What needs to be done:
Below are entries; copy exactly, and only, the lines from the one containing "Click the 请求失败总数 180个 text" through their final line, leaving out pictures.

Dataset excerpts:
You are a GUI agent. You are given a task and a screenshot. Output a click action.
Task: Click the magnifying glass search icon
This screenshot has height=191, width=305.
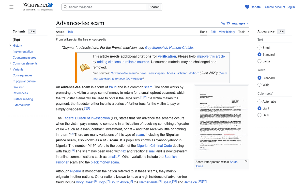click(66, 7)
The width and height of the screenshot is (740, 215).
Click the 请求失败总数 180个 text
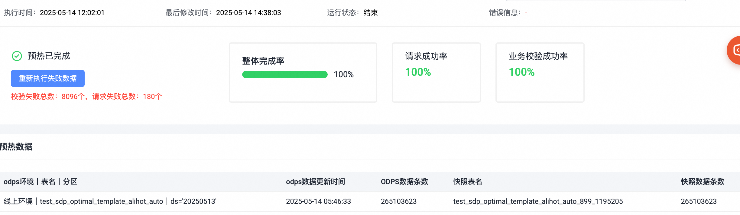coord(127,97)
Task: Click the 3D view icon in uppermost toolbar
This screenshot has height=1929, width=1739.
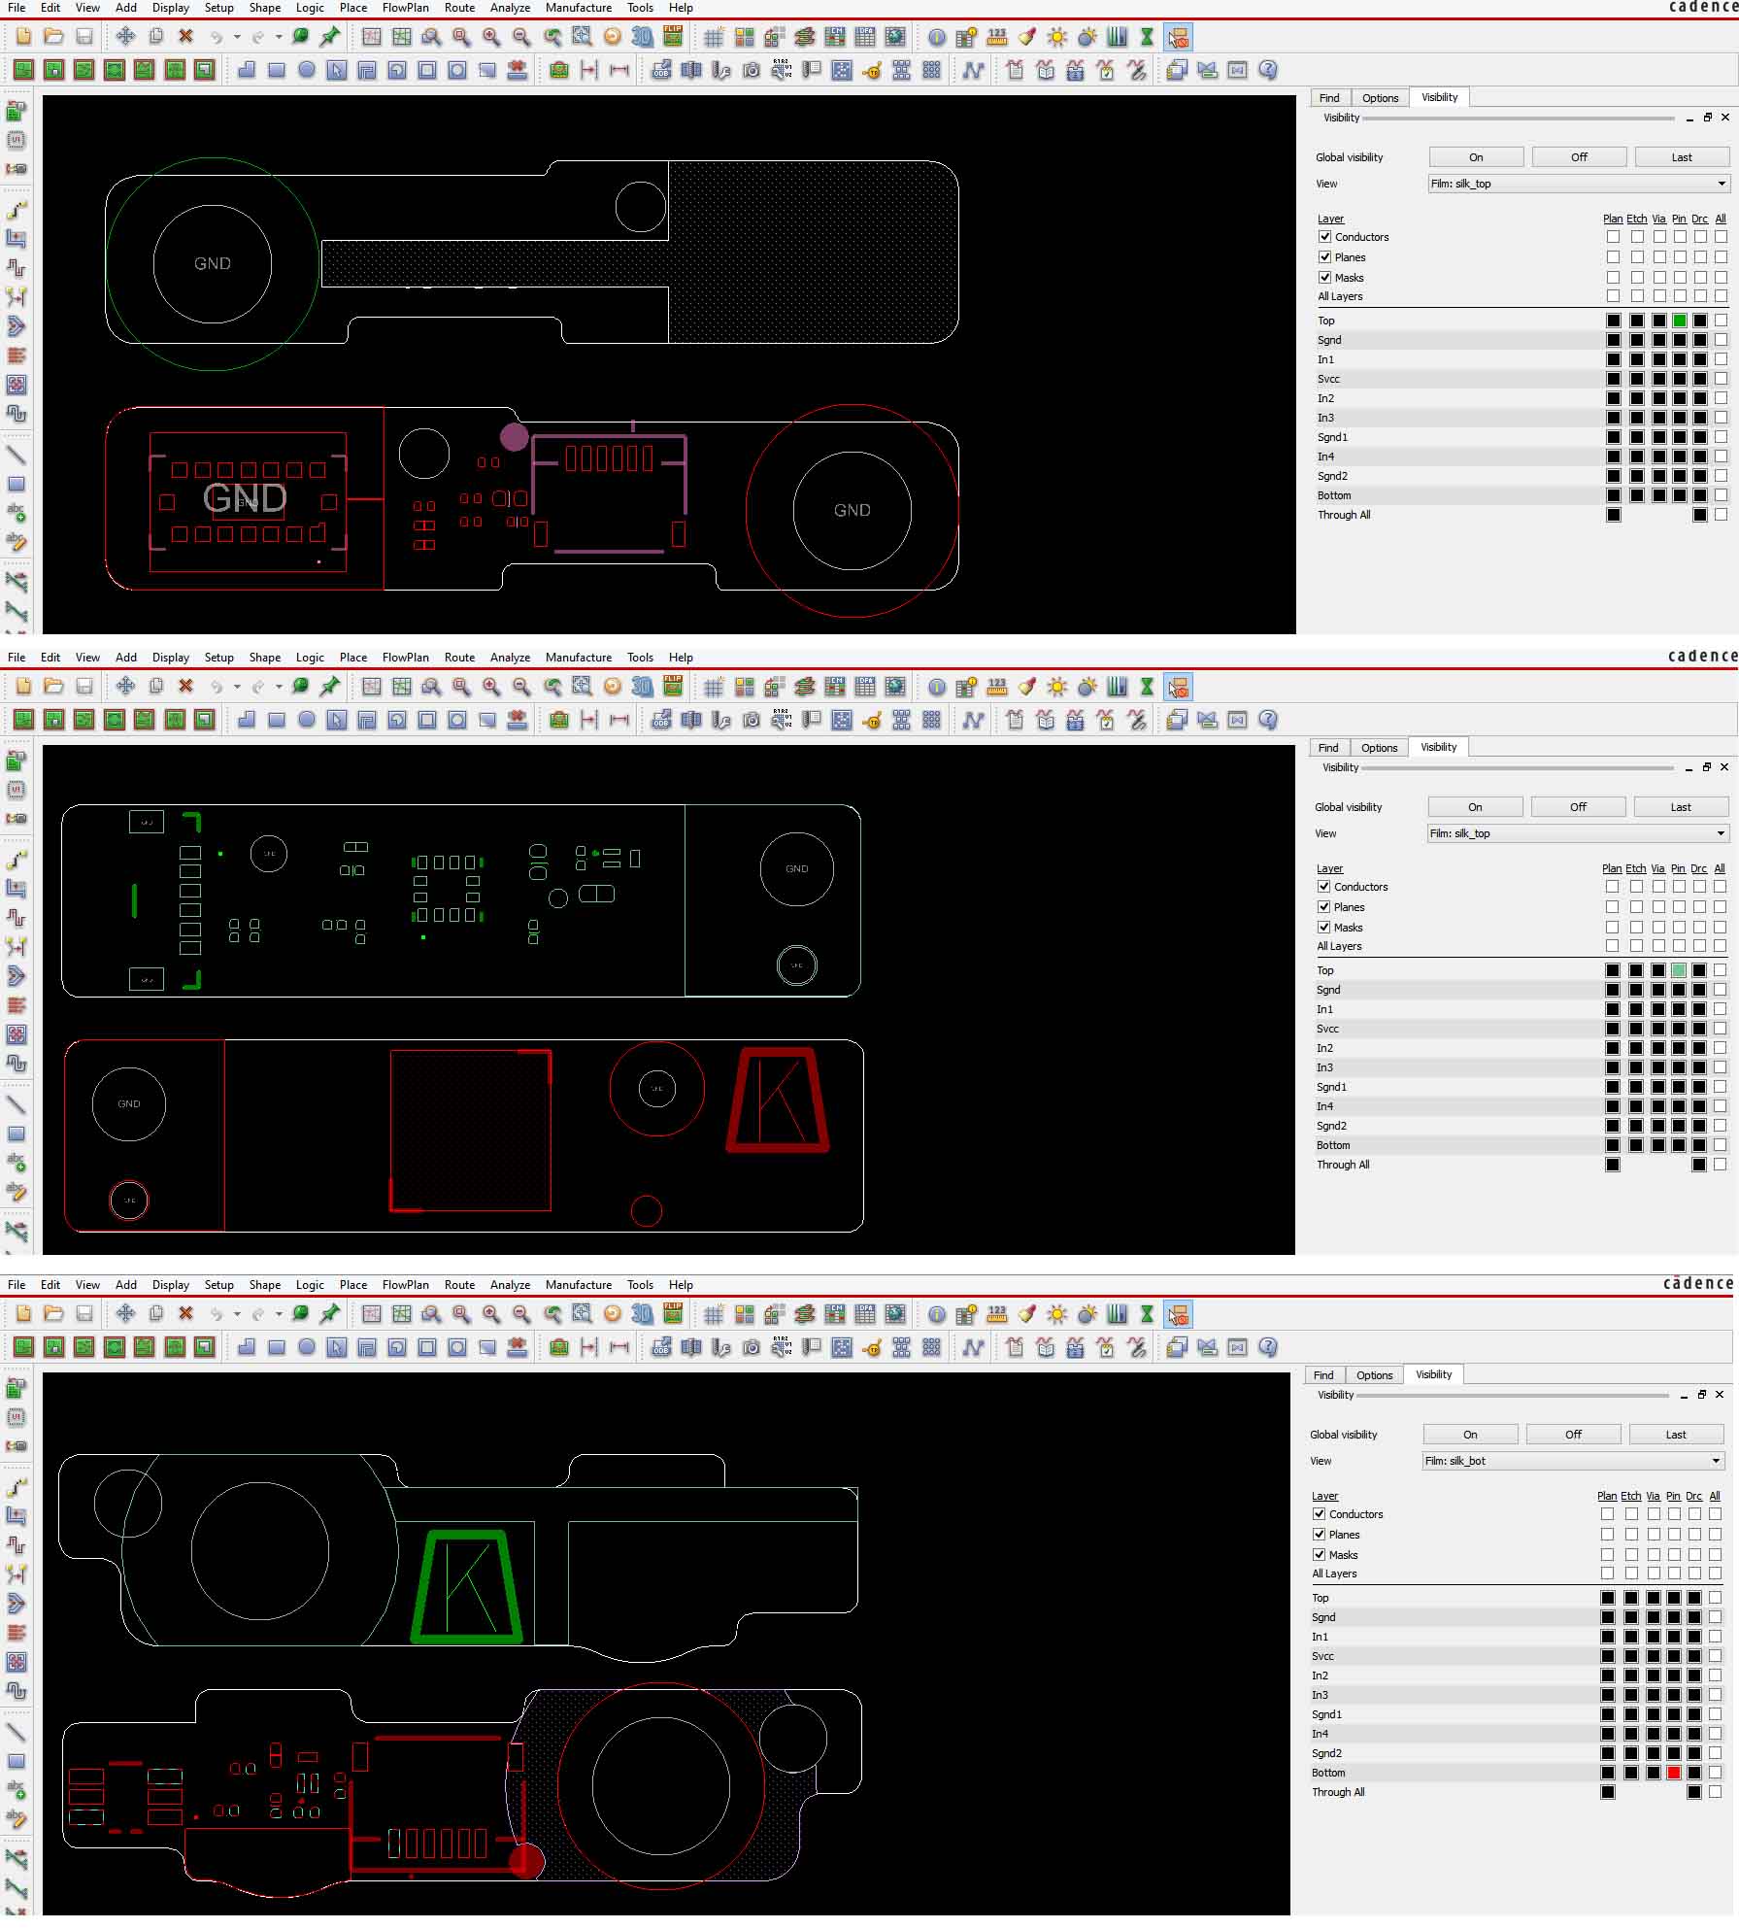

Response below:
Click the 请求失败总数 180个 text
coord(127,97)
Task: Click the 3D view icon in uppermost toolbar
This screenshot has height=1929, width=1739.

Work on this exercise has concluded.